Greening The Outside
In May as our attention focuses on the out of doors, taking a green approach to our outdoor living is simple and inexpensive. Biking to the store or the train is not only healthier for us than driving but saves in gas and wear on our vehicles.
In the garden and on the lawn we need to use less if any fertilizer, herbicide, and pesticides. Simple cultural practice changes will curb our dependence on these chemicals. Planting trees, shrubs and perennials in areas where they grow naturally will create less stress on the plants. Also it will help the plants fight off bugs and disease. Using native plants that have adapted to our soil and climate will create less dependence on chemicals in our garden. The problem with the over use of many fertilizers is during periods of heavy rain the run off carries these unused nutrients into streams, rivers, ponds, lakes and eventually into the ocean. Their presence creates algae plumes altering aquatic ecosystems in a negative way. Pesticides and the unnatural chemicals they contain work into the soil disturbing the soil biology and eventually into the water table causing health problems.
The solution is to take a natural approach to garden maintenance. Planting native vegetation in a location they will grow without much pruning and use natural mulches like root, bark and leaf mold. The proper mulch will slowly break down and give garden plants enough nutrients in a more natural setting. There is no need to fertilize a lawn two and three times a year.
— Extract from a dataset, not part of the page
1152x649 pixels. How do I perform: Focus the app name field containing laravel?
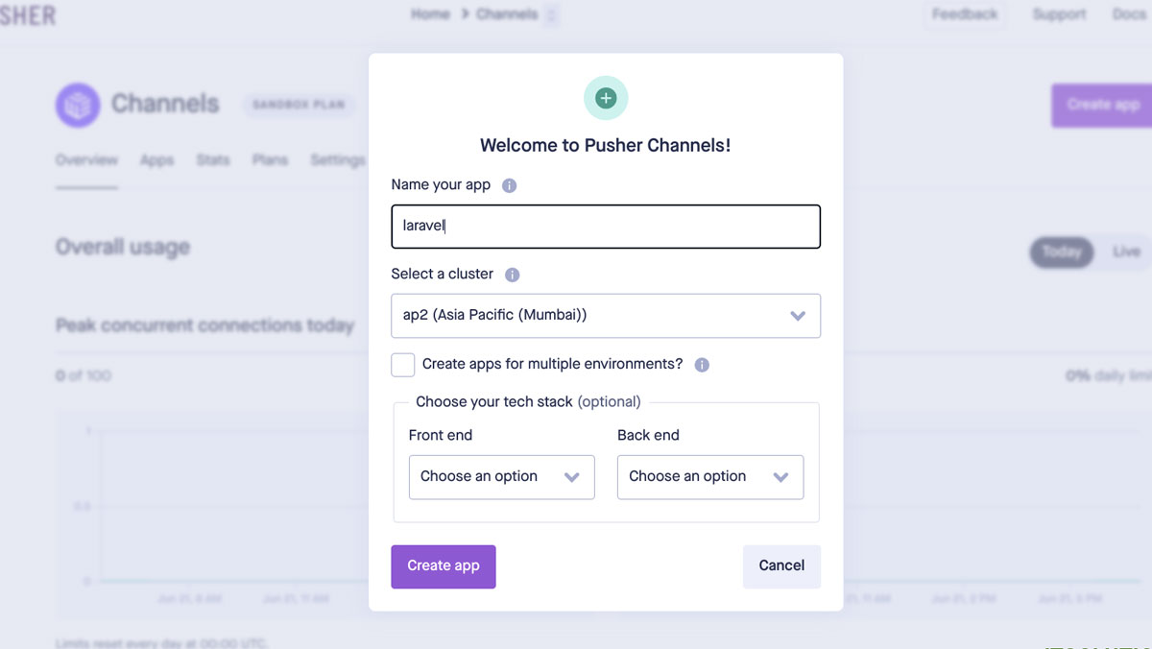[x=606, y=227]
Each time we mow the lawn the clippings act as a natural fertilizer as it breaks down. Raising the mower blades will help with this, three and four inches is healthier then two inches. It’s ok to have clover, violets and other broad leaf plants growing in the lawn rather then pouring herbicides on the lawn. If you prefer a lawn with a higher percentage of grass, seed the lawn more often.
Going green outside is less expensive. Less work and will create a healthier environment.